=== Saved data entries ===
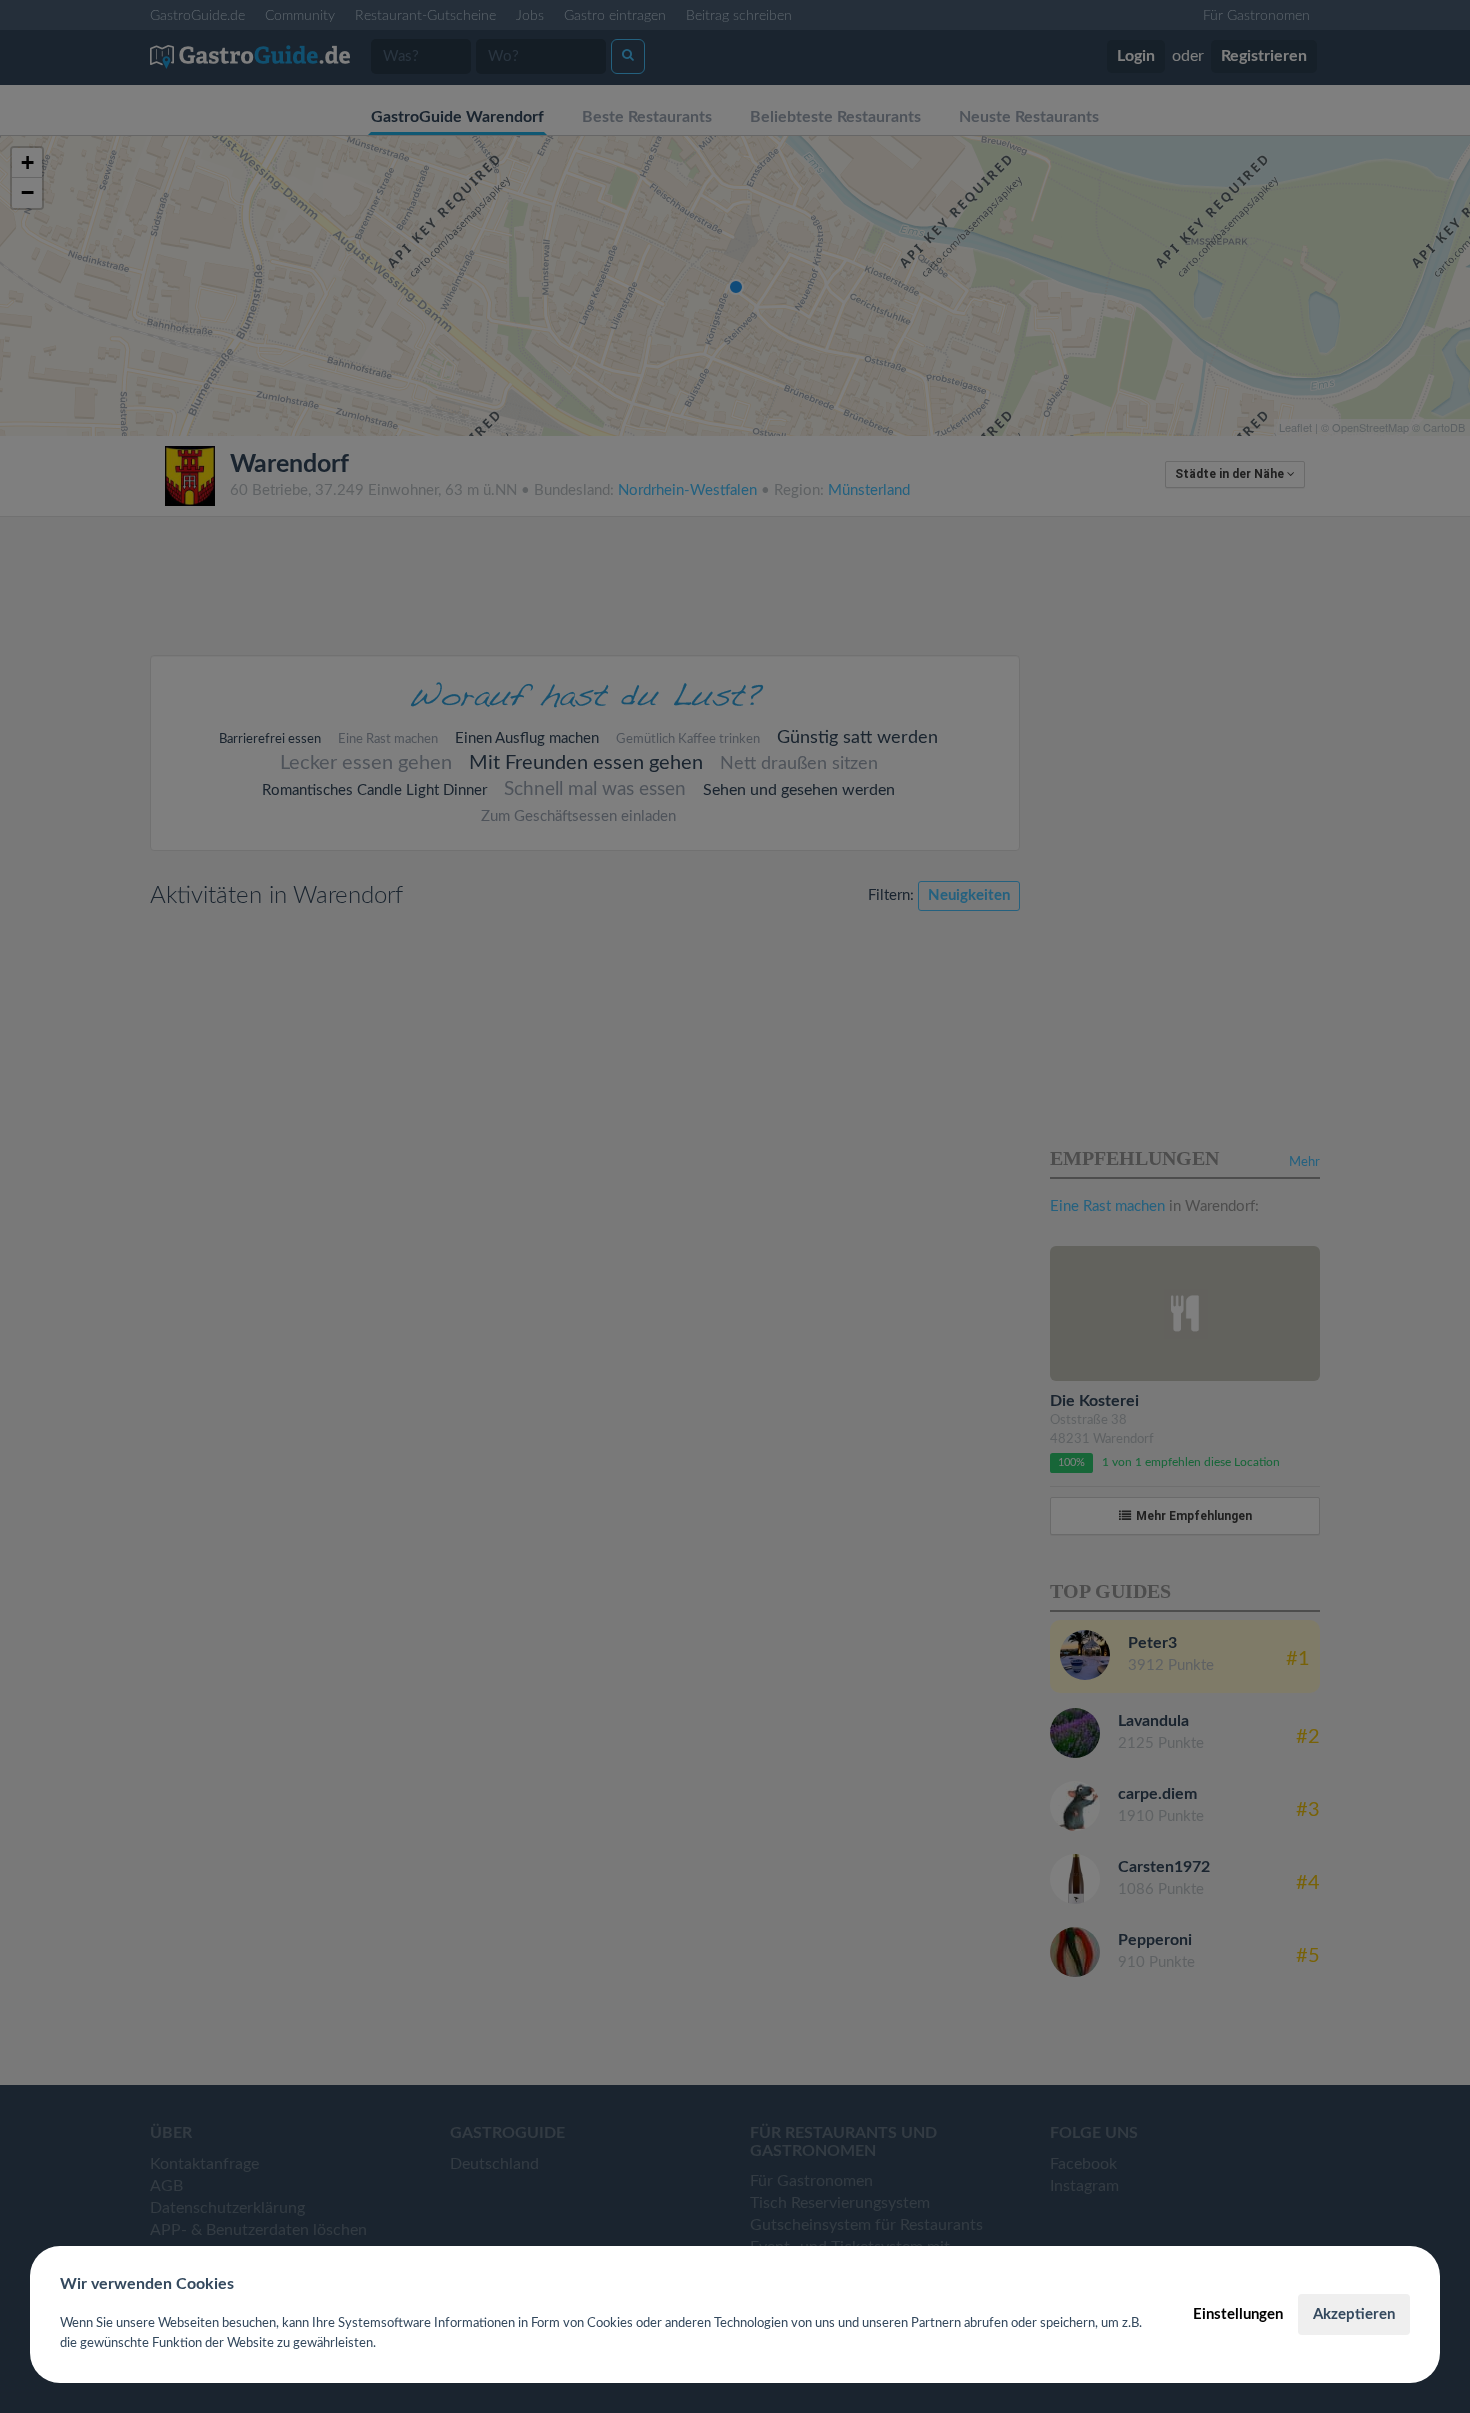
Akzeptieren (1354, 2314)
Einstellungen (1238, 2314)
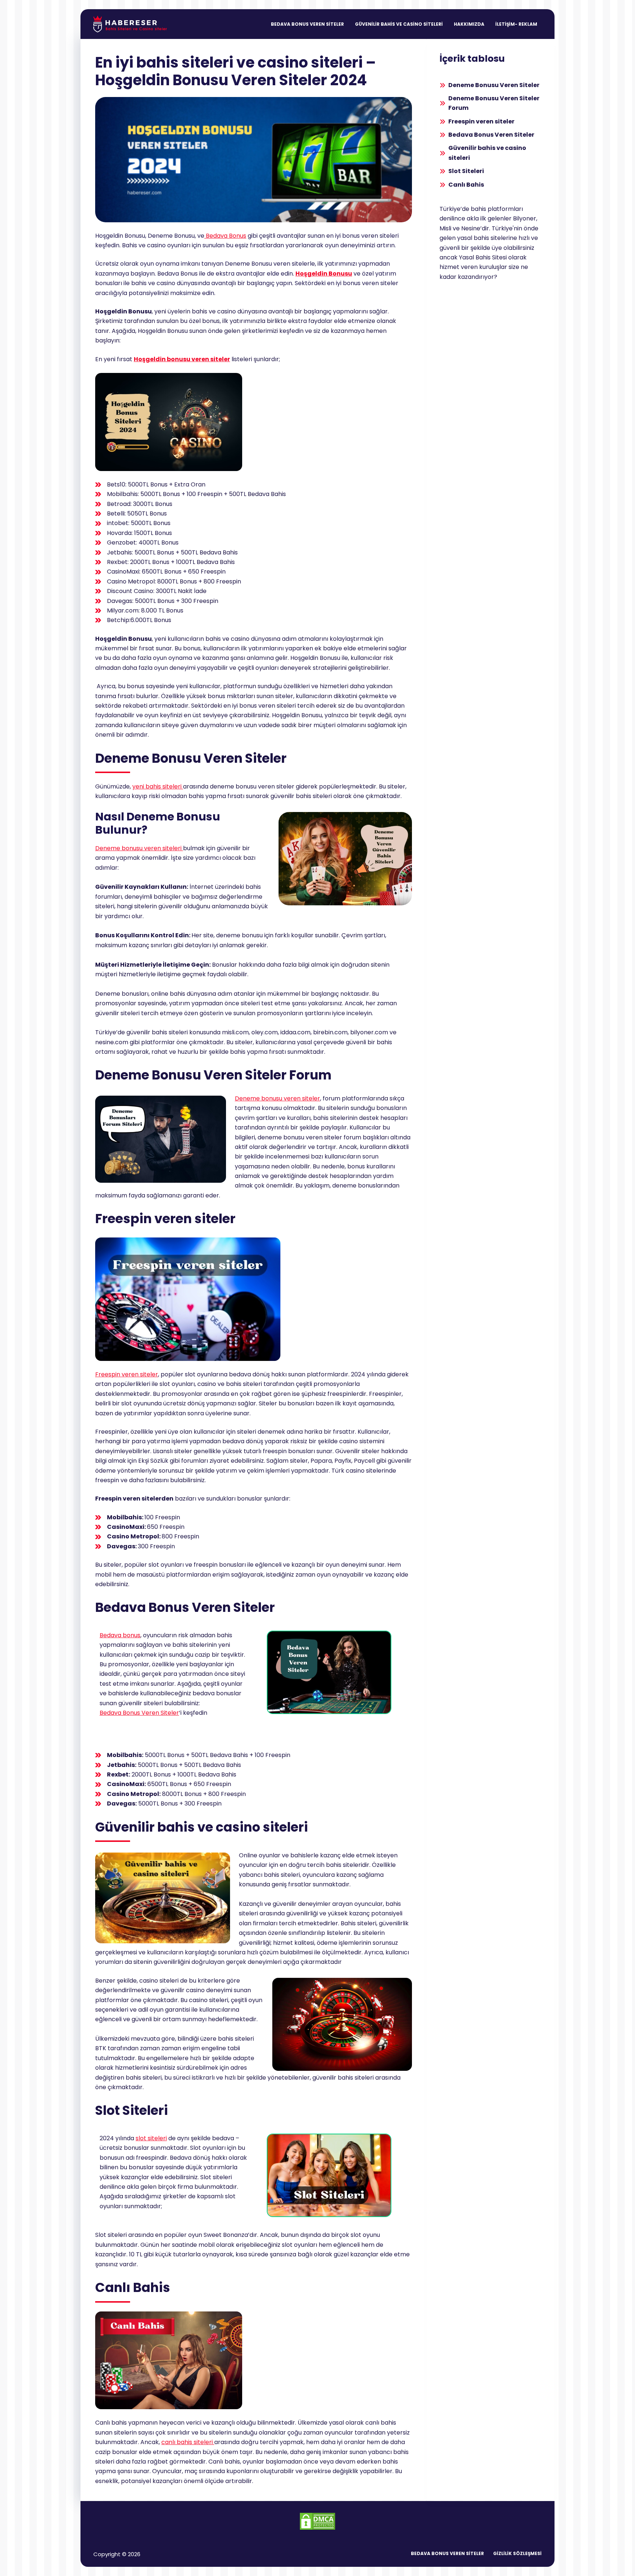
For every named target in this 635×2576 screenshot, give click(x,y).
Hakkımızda (469, 24)
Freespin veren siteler (126, 1374)
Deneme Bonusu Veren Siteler (493, 85)
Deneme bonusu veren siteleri (139, 848)
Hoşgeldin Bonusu (323, 273)
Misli (445, 228)
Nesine (470, 228)
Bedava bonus (120, 1635)
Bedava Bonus (225, 235)
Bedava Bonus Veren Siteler (307, 24)
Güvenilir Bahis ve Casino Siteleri (399, 24)
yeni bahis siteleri (157, 786)
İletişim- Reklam (516, 24)
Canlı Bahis (466, 184)
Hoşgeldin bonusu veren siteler (182, 359)
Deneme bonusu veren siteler (277, 1098)
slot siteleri (151, 2138)
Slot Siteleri (466, 171)
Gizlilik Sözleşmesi (517, 2554)
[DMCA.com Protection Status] (317, 2520)
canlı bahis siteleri (187, 2442)
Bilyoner (524, 218)
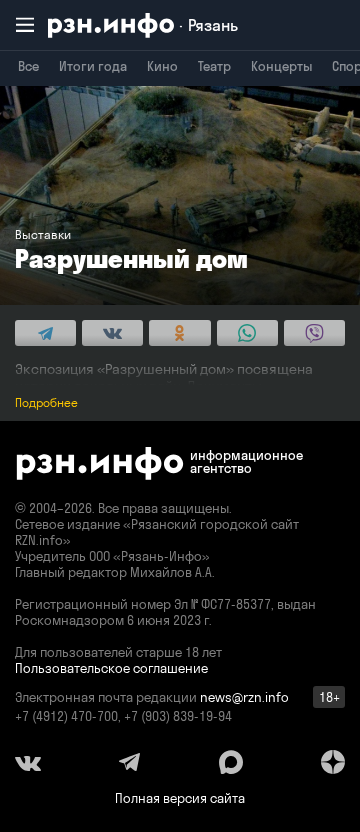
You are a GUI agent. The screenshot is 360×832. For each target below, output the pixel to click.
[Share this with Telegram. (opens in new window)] (45, 333)
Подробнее (46, 402)
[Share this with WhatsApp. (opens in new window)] (247, 333)
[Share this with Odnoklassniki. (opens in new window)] (179, 333)
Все (28, 66)
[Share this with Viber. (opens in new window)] (314, 333)
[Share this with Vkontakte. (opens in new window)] (112, 333)
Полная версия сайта (180, 798)
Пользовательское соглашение (111, 668)
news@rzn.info (244, 697)
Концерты (281, 66)
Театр (214, 66)
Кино (162, 66)
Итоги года (93, 66)
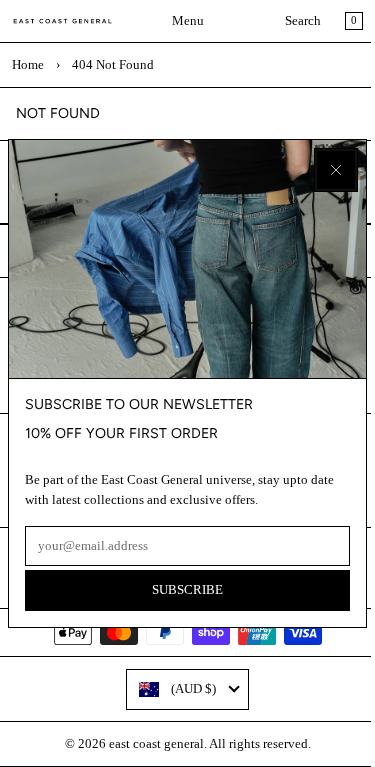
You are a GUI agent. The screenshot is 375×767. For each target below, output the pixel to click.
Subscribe (187, 590)
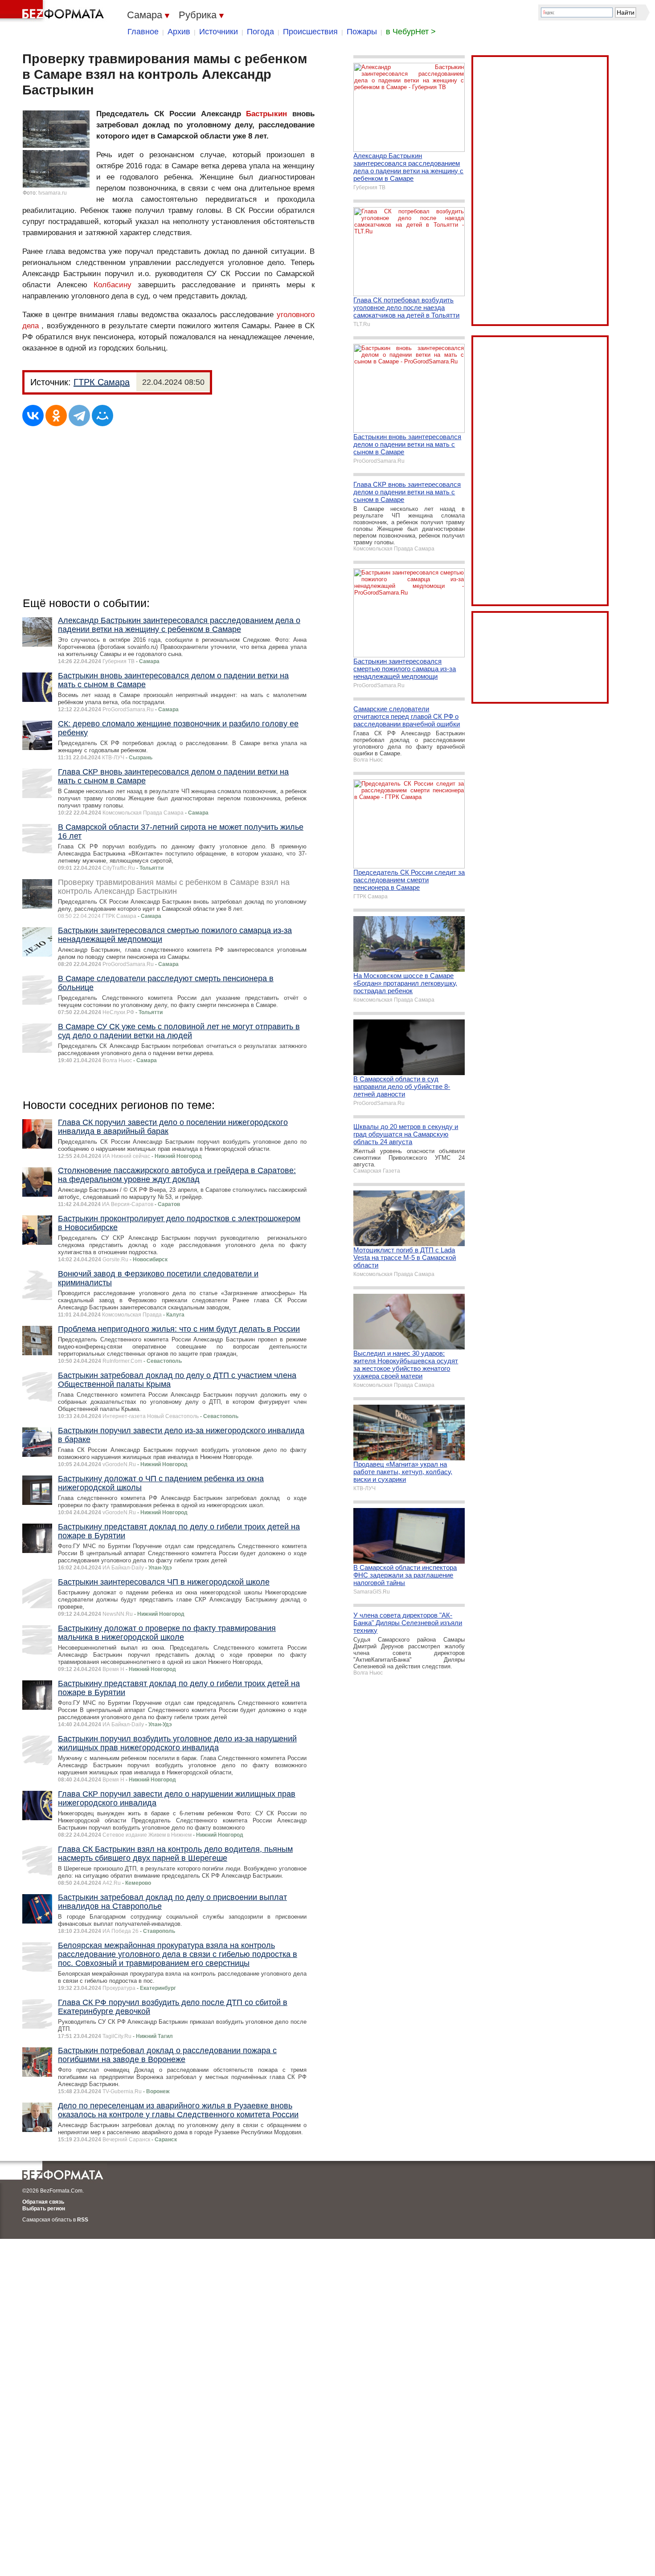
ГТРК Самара (102, 382)
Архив (179, 31)
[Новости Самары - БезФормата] (53, 11)
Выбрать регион (43, 2208)
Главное (143, 31)
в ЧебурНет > (411, 31)
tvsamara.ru (52, 193)
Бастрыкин (266, 114)
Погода (260, 31)
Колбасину (112, 285)
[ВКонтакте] (33, 415)
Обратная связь (43, 2202)
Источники (218, 31)
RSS (82, 2220)
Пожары (362, 31)
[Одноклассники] (56, 415)
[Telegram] (79, 415)
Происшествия (310, 31)
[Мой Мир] (102, 415)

=== WORK TO COMPLETE ===
Please set down every line of the data above precisely, dropping the images.

=== REPLY ===
Akzeptieren (1354, 2314)
Einstellungen (1238, 2314)
For every named target in this 635×2576 screenshot, give click(x,y).
Hakkımızda (469, 24)
Freespin veren siteler (126, 1374)
Deneme Bonusu Veren Siteler (493, 85)
Deneme bonusu veren siteleri (139, 848)
Hoşgeldin Bonusu (323, 273)
Misli (445, 228)
Nesine (470, 228)
Bedava bonus (120, 1635)
Bedava Bonus (225, 235)
Bedava Bonus Veren Siteler (307, 24)
Güvenilir Bahis ve Casino Siteleri (399, 24)
yeni bahis siteleri (157, 786)
İletişim- Reklam (516, 24)
Canlı Bahis (466, 184)
Hoşgeldin bonusu veren siteler (182, 359)
Deneme bonusu veren siteler (277, 1098)
slot siteleri (151, 2138)
Slot Siteleri (466, 171)
Gizlilik Sözleşmesi (517, 2554)
[DMCA.com Protection Status] (317, 2520)
canlı bahis siteleri (187, 2442)
Bilyoner (524, 218)
You are a GUI agent. The screenshot is 360×832. For each target below, output the pixel to click.
[Share this with Telegram. (opens in new window)] (45, 333)
Подробнее (46, 402)
[Share this with WhatsApp. (opens in new window)] (247, 333)
[Share this with Odnoklassniki. (opens in new window)] (179, 333)
Все (28, 66)
[Share this with Viber. (opens in new window)] (314, 333)
[Share this with Vkontakte. (opens in new window)] (112, 333)
Полная версия сайта (180, 798)
Пользовательское соглашение (111, 668)
news@rzn.info (244, 697)
Концерты (281, 66)
Театр (214, 66)
Кино (162, 66)
Итоги года (93, 66)
You are a GUI agent. The screenshot is 375×767. For each target below, output the pixel to click.
Subscribe (187, 590)
ГТРК Самара (102, 382)
Архив (179, 31)
[Новости Самары - БезФормата] (53, 11)
Выбрать регион (43, 2208)
Главное (143, 31)
в ЧебурНет > (411, 31)
tvsamara.ru (52, 193)
Бастрыкин (266, 114)
Погода (260, 31)
Колбасину (112, 285)
[ВКонтакте] (33, 415)
Обратная связь (43, 2202)
Источники (218, 31)
RSS (82, 2220)
Пожары (362, 31)
[Одноклассники] (56, 415)
[Telegram] (79, 415)
Происшествия (310, 31)
[Мой Мир] (102, 415)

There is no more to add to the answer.